> RECORDS FOR THIS EXERCISE
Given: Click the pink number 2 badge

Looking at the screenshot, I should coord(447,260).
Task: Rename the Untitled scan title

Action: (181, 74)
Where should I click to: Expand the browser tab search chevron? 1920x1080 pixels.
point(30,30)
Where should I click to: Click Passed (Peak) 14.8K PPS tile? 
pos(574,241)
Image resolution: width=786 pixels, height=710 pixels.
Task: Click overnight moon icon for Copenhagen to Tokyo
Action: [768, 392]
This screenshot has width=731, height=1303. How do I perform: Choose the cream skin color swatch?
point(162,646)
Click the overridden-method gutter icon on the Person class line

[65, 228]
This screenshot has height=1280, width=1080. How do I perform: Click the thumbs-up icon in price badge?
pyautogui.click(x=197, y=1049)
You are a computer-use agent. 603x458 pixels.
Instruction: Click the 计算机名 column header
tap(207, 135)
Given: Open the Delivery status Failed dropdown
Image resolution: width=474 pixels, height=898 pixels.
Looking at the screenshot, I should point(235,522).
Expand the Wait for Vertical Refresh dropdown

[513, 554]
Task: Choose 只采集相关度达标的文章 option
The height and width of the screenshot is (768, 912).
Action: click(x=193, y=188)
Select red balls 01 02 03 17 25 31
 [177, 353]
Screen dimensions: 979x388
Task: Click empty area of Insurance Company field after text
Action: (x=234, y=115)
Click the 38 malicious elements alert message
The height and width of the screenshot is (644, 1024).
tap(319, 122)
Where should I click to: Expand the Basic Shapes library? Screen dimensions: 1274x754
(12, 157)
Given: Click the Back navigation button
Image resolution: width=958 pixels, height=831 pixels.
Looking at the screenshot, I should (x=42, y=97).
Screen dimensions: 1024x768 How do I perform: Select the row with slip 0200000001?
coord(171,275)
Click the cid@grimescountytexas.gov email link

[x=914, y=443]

> EXERCISE TASK
Please count the lines in the entries above that contain the string "Choose", treating uppercase and lowercase as different, and reply with only that number.

> OUTPUT FOR THIS EXERCISE
2